### WHAT IS REQUIRED
Set the data down again so that every line matches exactly.

### RECORDS FOR THE TASK
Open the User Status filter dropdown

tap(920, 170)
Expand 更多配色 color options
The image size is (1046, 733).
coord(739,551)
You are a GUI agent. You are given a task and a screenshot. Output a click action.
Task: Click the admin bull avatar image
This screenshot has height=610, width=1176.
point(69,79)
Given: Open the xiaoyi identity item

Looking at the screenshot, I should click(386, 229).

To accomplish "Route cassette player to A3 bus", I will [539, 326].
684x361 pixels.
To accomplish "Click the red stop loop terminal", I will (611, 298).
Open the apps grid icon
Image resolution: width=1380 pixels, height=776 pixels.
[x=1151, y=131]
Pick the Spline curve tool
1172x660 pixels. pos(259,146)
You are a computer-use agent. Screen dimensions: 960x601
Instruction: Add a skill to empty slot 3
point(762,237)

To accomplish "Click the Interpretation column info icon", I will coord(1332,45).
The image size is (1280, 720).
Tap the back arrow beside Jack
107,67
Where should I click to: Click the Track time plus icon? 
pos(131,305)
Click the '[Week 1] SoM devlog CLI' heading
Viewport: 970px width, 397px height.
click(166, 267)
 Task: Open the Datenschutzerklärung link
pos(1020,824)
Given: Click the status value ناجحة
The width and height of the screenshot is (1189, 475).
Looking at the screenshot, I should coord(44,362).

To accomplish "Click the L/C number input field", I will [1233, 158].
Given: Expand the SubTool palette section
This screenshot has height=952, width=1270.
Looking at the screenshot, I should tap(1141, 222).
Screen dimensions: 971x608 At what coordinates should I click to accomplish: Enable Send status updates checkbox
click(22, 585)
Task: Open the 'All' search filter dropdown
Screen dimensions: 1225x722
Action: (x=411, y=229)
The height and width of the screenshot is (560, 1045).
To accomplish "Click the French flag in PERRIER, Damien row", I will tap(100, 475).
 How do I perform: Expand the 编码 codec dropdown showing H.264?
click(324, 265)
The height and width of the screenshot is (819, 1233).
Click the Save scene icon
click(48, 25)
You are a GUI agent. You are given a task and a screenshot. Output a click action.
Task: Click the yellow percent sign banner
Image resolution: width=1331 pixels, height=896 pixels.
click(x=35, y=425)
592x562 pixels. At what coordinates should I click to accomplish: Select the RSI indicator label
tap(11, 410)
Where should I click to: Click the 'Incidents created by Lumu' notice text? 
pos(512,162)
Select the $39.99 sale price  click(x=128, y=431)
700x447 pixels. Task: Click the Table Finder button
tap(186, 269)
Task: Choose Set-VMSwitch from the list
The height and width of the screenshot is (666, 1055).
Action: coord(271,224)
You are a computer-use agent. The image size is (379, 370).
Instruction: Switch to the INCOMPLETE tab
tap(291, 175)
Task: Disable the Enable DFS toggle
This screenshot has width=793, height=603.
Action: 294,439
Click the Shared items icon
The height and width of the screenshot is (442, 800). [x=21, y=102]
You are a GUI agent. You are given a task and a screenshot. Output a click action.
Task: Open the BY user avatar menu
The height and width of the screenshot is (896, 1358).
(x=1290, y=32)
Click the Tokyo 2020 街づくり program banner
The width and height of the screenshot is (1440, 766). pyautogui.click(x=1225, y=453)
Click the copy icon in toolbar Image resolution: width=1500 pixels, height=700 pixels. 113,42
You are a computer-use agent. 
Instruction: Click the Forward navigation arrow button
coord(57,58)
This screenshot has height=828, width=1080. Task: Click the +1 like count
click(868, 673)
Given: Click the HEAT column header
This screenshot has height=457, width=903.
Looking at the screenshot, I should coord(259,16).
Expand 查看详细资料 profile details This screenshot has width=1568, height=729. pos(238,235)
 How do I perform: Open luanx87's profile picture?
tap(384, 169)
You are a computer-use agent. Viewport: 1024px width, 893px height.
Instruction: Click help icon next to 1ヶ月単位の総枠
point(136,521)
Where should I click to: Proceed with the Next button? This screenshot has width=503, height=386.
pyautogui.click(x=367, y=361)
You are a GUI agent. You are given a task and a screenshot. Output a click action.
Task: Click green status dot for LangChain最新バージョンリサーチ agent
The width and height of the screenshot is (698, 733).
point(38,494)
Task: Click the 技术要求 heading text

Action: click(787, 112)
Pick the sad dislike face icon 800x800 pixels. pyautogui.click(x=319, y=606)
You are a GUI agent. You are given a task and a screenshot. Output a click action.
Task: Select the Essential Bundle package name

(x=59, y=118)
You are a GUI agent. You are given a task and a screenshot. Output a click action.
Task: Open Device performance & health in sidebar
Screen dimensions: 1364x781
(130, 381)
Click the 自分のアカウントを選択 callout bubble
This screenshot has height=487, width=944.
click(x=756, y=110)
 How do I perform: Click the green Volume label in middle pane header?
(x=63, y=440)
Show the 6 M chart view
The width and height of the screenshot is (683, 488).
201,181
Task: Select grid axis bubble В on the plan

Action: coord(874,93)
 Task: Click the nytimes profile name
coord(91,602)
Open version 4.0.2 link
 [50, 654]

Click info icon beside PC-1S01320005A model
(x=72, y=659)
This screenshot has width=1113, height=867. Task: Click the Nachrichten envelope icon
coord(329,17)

### EXERCISE ANSWER
Open the User Status filter dropdown

tap(920, 170)
Expand 更多配色 color options
The image size is (1046, 733).
coord(739,551)
You are a GUI agent. You are given a task and a screenshot. Output a click action.
Task: Click the admin bull avatar image
This screenshot has height=610, width=1176.
point(69,79)
Given: Open the xiaoyi identity item

Looking at the screenshot, I should click(386, 229).

To accomplish "Route cassette player to A3 bus", I will [539, 326].
684x361 pixels.
To accomplish "Click the red stop loop terminal", I will (611, 298).
Open the apps grid icon
Image resolution: width=1380 pixels, height=776 pixels.
[x=1151, y=131]
Pick the Spline curve tool
1172x660 pixels. pos(259,146)
You are a computer-use agent. Screen dimensions: 960x601
Instruction: Add a skill to empty slot 3
point(762,237)

To accomplish "Click the Interpretation column info icon", I will coord(1332,45).
The image size is (1280, 720).
Tap the back arrow beside Jack
107,67
Where should I click to: Click the Track time plus icon? 
pos(131,305)
Click the '[Week 1] SoM devlog CLI' heading
Viewport: 970px width, 397px height.
click(166, 267)
 Task: Open the Datenschutzerklärung link
pos(1020,824)
Given: Click the status value ناجحة
The width and height of the screenshot is (1189, 475).
Looking at the screenshot, I should coord(44,362).

To accomplish "Click the L/C number input field", I will [1233, 158].
Given: Expand the SubTool palette section
This screenshot has height=952, width=1270.
Looking at the screenshot, I should tap(1141, 222).
Screen dimensions: 971x608 At what coordinates should I click to accomplish: Enable Send status updates checkbox
click(22, 585)
Task: Open the 'All' search filter dropdown
Screen dimensions: 1225x722
Action: (x=411, y=229)
The height and width of the screenshot is (560, 1045).
To accomplish "Click the French flag in PERRIER, Damien row", I will tap(100, 475).
 How do I perform: Expand the 编码 codec dropdown showing H.264?
click(324, 265)
The height and width of the screenshot is (819, 1233).
Click the Save scene icon
click(48, 25)
You are a GUI agent. You are given a task and a screenshot. Output a click action.
Task: Click the yellow percent sign banner
Image resolution: width=1331 pixels, height=896 pixels.
click(x=35, y=425)
592x562 pixels. At what coordinates should I click to accomplish: Select the RSI indicator label
tap(11, 410)
Where should I click to: Click the 'Incidents created by Lumu' notice text? 
pos(512,162)
Select the $39.99 sale price  click(x=128, y=431)
700x447 pixels. Task: Click the Table Finder button
tap(186, 269)
Task: Choose Set-VMSwitch from the list
The height and width of the screenshot is (666, 1055).
Action: coord(271,224)
You are a computer-use agent. The image size is (379, 370).
Instruction: Switch to the INCOMPLETE tab
tap(291, 175)
Task: Disable the Enable DFS toggle
This screenshot has width=793, height=603.
Action: 294,439
Click the Shared items icon
The height and width of the screenshot is (442, 800). [x=21, y=102]
You are a GUI agent. You are given a task and a screenshot. Output a click action.
Task: Open the BY user avatar menu
The height and width of the screenshot is (896, 1358).
(x=1290, y=32)
Click the Tokyo 2020 街づくり program banner
The width and height of the screenshot is (1440, 766). pyautogui.click(x=1225, y=453)
Click the copy icon in toolbar Image resolution: width=1500 pixels, height=700 pixels. 113,42
You are a computer-use agent. 
Instruction: Click the Forward navigation arrow button
coord(57,58)
This screenshot has height=828, width=1080. Task: Click the +1 like count
click(868, 673)
Given: Click the HEAT column header
This screenshot has height=457, width=903.
Looking at the screenshot, I should coord(259,16).
Expand 查看详细资料 profile details This screenshot has width=1568, height=729. pos(238,235)
 How do I perform: Open luanx87's profile picture?
tap(384, 169)
You are a computer-use agent. Viewport: 1024px width, 893px height.
Instruction: Click help icon next to 1ヶ月単位の総枠
point(136,521)
Where should I click to: Proceed with the Next button? This screenshot has width=503, height=386.
pyautogui.click(x=367, y=361)
You are a GUI agent. You are given a task and a screenshot. Output a click action.
Task: Click green status dot for LangChain最新バージョンリサーチ agent
The width and height of the screenshot is (698, 733).
point(38,494)
Task: Click the 技术要求 heading text

Action: click(787, 112)
Pick the sad dislike face icon 800x800 pixels. pyautogui.click(x=319, y=606)
You are a GUI agent. You are given a task and a screenshot. Output a click action.
Task: Select the Essential Bundle package name

(x=59, y=118)
You are a GUI agent. You are given a task and a screenshot. Output a click action.
Task: Open Device performance & health in sidebar
Screen dimensions: 1364x781
(130, 381)
Click the 自分のアカウントを選択 callout bubble
This screenshot has height=487, width=944.
click(x=756, y=110)
 How do I perform: Click the green Volume label in middle pane header?
(x=63, y=440)
Show the 6 M chart view
The width and height of the screenshot is (683, 488).
201,181
Task: Select grid axis bubble В on the plan

Action: coord(874,93)
 Task: Click the nytimes profile name
coord(91,602)
Open version 4.0.2 link
 [50, 654]

Click info icon beside PC-1S01320005A model
(x=72, y=659)
This screenshot has width=1113, height=867. Task: Click the Nachrichten envelope icon
coord(329,17)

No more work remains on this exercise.